▸ **Instructions to follow**:
Check every line of the data for the string "filter" and copy the ones that have it.

[Stored data]
--------------------------------------------------

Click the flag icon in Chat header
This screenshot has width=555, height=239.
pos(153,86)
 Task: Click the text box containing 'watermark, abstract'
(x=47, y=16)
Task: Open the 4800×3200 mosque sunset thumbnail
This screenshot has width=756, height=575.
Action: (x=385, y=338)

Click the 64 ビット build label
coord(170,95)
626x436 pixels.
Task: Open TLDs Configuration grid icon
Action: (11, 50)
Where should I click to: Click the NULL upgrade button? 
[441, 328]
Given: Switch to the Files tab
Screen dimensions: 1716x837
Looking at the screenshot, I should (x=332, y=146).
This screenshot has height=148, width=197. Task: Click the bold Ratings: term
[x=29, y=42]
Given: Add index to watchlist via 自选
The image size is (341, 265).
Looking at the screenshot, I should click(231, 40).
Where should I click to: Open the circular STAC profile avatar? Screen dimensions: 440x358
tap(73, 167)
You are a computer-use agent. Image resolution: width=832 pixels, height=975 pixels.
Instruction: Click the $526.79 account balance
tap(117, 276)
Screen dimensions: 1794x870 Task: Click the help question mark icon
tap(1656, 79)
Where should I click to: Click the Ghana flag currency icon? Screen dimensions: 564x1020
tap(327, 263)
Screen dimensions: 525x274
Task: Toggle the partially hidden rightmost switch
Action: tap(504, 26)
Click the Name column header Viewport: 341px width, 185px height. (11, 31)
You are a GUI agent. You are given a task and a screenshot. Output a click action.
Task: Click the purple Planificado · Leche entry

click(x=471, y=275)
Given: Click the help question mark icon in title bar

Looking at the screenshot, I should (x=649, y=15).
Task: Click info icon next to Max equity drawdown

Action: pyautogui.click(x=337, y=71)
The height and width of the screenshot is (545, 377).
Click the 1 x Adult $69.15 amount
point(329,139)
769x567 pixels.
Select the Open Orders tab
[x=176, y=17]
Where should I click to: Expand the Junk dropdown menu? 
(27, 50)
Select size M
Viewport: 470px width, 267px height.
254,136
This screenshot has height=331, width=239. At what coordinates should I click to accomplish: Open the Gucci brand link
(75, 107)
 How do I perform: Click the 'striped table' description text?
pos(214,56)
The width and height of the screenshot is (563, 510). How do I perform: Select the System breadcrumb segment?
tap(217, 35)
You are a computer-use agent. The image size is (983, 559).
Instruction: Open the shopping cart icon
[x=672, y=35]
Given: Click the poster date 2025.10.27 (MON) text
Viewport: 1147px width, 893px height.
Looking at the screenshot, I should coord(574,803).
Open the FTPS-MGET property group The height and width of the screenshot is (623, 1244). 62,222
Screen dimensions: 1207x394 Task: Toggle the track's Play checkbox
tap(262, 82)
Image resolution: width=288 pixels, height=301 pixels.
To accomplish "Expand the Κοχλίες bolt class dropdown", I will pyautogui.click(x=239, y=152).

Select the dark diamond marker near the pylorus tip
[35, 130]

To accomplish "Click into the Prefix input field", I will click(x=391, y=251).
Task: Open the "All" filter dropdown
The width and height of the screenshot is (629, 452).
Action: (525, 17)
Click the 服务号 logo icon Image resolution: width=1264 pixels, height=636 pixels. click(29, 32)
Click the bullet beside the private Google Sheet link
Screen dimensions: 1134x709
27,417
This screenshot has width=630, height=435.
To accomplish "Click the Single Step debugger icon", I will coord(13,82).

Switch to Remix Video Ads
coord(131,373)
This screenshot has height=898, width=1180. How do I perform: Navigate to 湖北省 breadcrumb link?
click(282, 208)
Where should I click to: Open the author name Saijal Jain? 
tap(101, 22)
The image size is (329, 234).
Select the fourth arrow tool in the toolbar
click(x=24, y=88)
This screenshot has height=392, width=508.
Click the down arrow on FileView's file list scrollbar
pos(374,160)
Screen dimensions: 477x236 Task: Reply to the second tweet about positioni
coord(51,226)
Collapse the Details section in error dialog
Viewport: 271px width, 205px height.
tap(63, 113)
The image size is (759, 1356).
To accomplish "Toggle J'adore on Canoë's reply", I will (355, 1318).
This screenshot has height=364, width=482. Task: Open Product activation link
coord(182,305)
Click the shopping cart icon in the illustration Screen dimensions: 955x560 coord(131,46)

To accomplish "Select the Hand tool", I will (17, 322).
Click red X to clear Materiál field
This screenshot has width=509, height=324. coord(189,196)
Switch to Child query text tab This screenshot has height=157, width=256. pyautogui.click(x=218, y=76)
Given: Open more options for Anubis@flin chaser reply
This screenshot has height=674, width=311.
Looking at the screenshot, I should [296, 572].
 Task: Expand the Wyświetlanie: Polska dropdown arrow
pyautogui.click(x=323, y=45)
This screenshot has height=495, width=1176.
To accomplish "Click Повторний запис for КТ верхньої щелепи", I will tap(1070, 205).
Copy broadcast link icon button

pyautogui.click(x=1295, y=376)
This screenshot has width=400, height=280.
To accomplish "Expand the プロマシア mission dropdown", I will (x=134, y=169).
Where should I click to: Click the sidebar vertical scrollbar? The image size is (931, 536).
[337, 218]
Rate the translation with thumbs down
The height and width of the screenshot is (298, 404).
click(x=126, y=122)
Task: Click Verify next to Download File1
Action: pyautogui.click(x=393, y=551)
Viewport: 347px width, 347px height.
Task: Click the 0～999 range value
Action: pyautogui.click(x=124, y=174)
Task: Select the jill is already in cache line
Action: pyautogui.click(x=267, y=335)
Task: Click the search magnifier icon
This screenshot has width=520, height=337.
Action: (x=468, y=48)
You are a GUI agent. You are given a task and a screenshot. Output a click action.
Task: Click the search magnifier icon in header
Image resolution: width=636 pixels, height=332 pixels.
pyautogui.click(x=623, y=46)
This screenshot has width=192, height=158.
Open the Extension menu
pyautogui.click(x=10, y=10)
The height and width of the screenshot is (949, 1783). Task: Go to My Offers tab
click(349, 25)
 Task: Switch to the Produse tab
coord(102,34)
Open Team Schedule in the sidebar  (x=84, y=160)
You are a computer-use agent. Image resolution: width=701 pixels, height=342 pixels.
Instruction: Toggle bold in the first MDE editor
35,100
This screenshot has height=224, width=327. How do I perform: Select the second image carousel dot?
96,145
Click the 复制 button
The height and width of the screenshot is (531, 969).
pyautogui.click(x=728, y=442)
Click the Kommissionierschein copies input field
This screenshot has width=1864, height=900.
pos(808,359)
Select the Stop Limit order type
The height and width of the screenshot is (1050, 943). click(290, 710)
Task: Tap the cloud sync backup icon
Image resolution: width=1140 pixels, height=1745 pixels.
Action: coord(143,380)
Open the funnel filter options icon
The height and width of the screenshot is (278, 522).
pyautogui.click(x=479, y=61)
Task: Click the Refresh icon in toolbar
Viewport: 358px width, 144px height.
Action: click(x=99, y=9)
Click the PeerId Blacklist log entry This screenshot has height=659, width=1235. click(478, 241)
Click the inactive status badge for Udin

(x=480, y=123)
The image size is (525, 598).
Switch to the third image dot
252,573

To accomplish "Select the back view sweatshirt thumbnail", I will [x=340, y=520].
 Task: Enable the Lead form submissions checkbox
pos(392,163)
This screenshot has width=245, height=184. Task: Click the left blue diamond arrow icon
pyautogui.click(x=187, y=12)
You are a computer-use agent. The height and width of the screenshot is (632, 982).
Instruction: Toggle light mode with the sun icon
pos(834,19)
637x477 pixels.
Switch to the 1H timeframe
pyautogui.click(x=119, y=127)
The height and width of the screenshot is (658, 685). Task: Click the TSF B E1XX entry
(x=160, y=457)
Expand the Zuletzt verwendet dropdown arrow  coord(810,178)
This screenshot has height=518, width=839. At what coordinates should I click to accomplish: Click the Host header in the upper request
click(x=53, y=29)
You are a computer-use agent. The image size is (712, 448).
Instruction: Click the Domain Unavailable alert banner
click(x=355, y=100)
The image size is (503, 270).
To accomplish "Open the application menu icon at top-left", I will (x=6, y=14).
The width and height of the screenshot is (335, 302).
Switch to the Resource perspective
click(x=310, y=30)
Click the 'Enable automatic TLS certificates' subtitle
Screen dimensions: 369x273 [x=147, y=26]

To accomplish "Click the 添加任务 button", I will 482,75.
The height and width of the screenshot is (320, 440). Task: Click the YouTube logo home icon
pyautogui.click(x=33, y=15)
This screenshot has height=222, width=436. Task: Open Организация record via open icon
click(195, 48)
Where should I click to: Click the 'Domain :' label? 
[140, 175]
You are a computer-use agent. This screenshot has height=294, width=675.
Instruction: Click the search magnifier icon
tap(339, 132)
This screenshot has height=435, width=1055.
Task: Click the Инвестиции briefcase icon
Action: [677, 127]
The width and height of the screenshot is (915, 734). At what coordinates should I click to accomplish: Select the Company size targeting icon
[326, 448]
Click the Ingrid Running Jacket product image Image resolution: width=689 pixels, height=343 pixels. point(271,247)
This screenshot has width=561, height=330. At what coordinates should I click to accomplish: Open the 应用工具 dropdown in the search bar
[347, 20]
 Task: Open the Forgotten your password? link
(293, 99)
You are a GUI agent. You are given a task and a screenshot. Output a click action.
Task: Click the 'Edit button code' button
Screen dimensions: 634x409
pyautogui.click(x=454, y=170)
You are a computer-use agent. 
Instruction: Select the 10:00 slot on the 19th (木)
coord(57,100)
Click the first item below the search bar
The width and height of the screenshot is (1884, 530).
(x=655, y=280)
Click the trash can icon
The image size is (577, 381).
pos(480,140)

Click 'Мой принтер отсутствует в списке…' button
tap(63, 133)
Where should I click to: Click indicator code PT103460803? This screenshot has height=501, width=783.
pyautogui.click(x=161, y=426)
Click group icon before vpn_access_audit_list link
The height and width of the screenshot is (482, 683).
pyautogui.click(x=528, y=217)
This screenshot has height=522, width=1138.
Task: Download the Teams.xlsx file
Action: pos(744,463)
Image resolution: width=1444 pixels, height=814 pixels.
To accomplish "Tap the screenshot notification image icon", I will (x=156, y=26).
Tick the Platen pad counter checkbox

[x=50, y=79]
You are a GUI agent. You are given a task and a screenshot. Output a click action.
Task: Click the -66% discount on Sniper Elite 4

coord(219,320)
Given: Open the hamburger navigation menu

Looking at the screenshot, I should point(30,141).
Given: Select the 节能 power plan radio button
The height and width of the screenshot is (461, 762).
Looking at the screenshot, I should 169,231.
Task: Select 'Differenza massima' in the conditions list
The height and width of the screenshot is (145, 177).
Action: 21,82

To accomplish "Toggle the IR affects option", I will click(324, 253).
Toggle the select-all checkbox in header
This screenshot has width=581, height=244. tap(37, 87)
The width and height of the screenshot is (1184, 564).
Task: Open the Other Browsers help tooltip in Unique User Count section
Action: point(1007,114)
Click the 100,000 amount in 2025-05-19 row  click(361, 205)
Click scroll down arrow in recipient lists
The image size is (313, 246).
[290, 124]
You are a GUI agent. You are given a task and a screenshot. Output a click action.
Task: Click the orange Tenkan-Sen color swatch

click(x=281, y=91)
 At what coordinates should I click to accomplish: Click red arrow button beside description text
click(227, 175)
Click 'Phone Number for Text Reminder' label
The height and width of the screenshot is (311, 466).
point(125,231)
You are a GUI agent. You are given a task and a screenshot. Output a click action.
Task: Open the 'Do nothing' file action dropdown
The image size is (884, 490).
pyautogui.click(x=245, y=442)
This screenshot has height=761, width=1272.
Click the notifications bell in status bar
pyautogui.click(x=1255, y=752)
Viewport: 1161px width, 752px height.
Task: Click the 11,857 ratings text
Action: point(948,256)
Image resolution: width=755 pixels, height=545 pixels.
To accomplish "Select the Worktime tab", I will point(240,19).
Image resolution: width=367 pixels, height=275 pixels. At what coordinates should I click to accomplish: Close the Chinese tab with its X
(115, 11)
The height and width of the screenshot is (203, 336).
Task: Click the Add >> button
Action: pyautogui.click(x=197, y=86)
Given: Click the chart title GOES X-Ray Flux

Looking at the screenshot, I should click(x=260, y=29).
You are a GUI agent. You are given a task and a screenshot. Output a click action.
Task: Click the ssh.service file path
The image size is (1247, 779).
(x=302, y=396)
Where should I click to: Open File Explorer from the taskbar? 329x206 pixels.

--------------------------------------------------

▸ **Exercise response**:
Task: Open the "All" filter dropdown
Open the funnel filter options icon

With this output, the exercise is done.